#### Your goal
Leaving out the images, transcribe every record below exactly.

#### Exercise inputs
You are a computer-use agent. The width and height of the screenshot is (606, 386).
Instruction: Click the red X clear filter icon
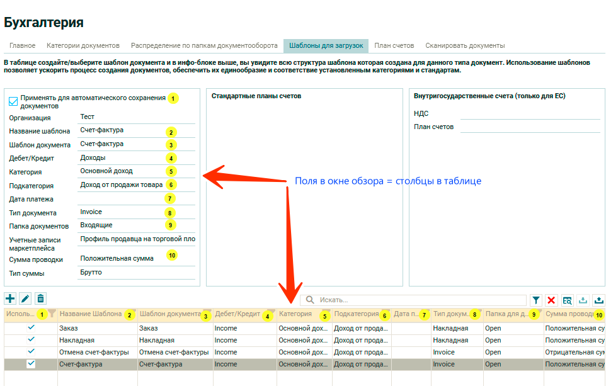tap(552, 300)
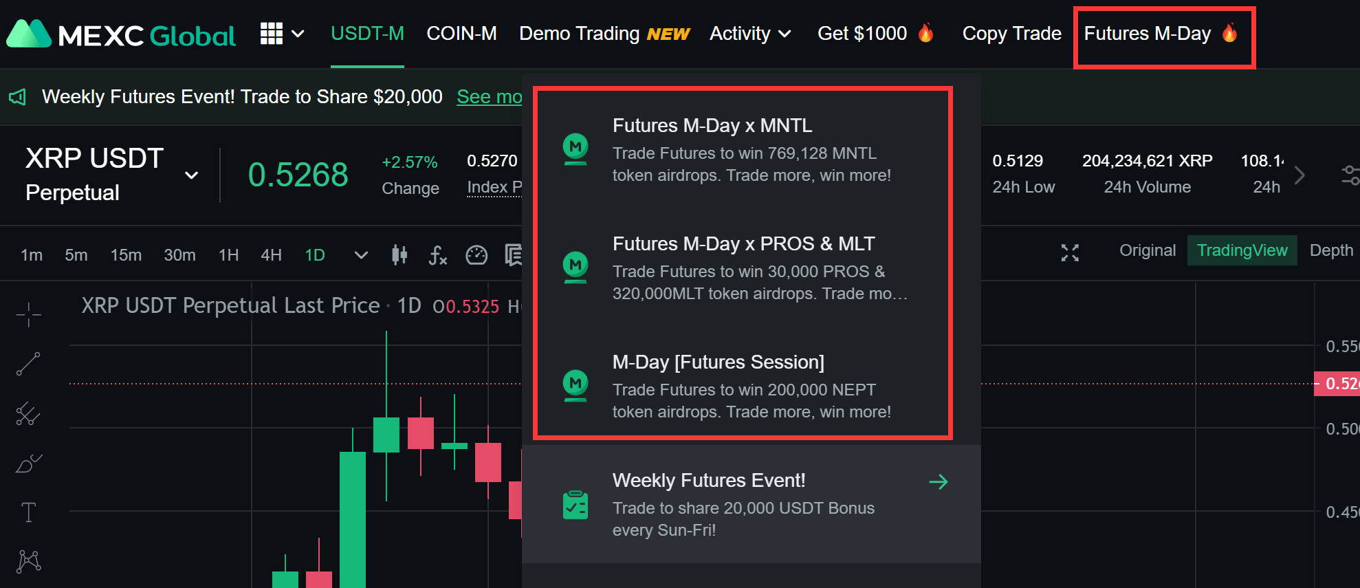
Task: Open the Activity dropdown menu
Action: point(749,34)
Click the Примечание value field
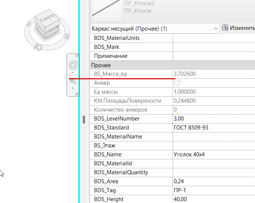 pos(214,56)
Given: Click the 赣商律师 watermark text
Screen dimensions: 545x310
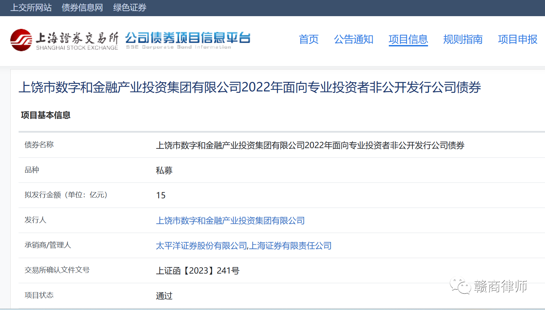Looking at the screenshot, I should click(500, 286).
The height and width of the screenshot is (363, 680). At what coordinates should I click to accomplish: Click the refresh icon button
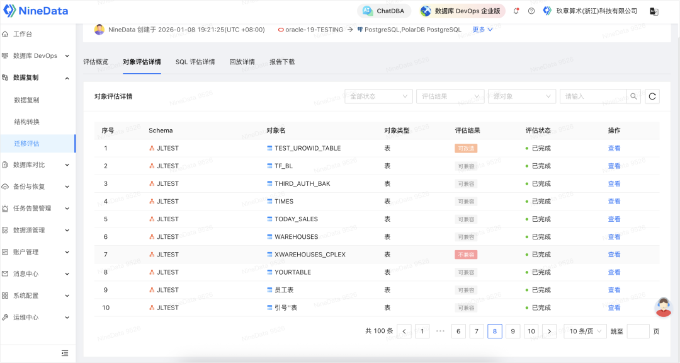point(652,96)
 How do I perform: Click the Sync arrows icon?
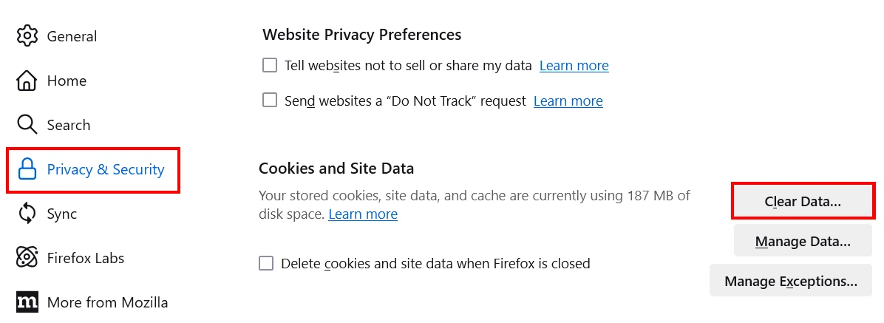click(x=27, y=214)
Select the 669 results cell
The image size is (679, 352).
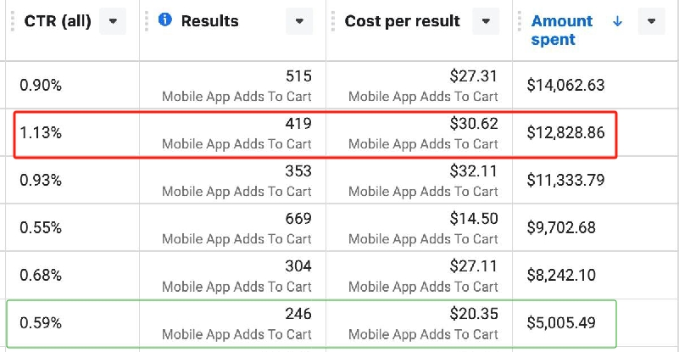(x=298, y=219)
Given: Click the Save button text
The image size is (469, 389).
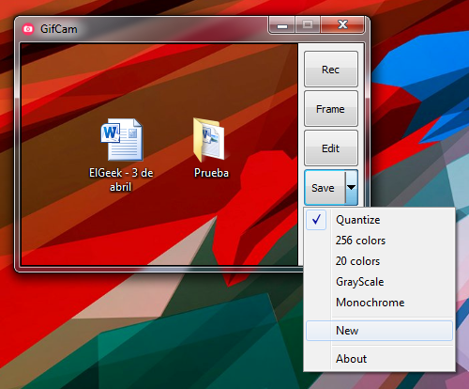Looking at the screenshot, I should tap(323, 188).
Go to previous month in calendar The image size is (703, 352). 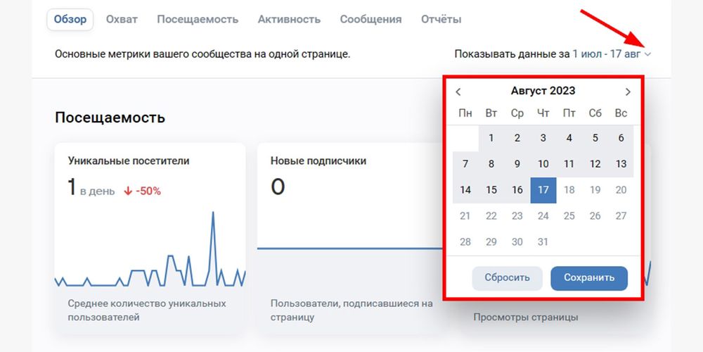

#### Task output
You are a computer-use agent. The width and height of the screenshot is (606, 386).
Instruction: Click the red X clear filter icon
tap(552, 300)
Task: Open the Activity dropdown menu
Action: point(749,34)
Click the Примечание value field
 pos(214,56)
Given: Click the 赣商律师 watermark text
Screen dimensions: 545x310
Looking at the screenshot, I should click(500, 286).
The height and width of the screenshot is (363, 680). At what coordinates should I click to accomplish: Click the refresh icon button
point(652,96)
 How do I perform: Click the Sync arrows icon?
click(x=27, y=214)
Select the 669 results cell
The image size is (679, 352).
(x=298, y=219)
Given: Click the Save button text
The image size is (469, 389).
Looking at the screenshot, I should tap(323, 188).
Go to previous month in calendar The image size is (703, 352). 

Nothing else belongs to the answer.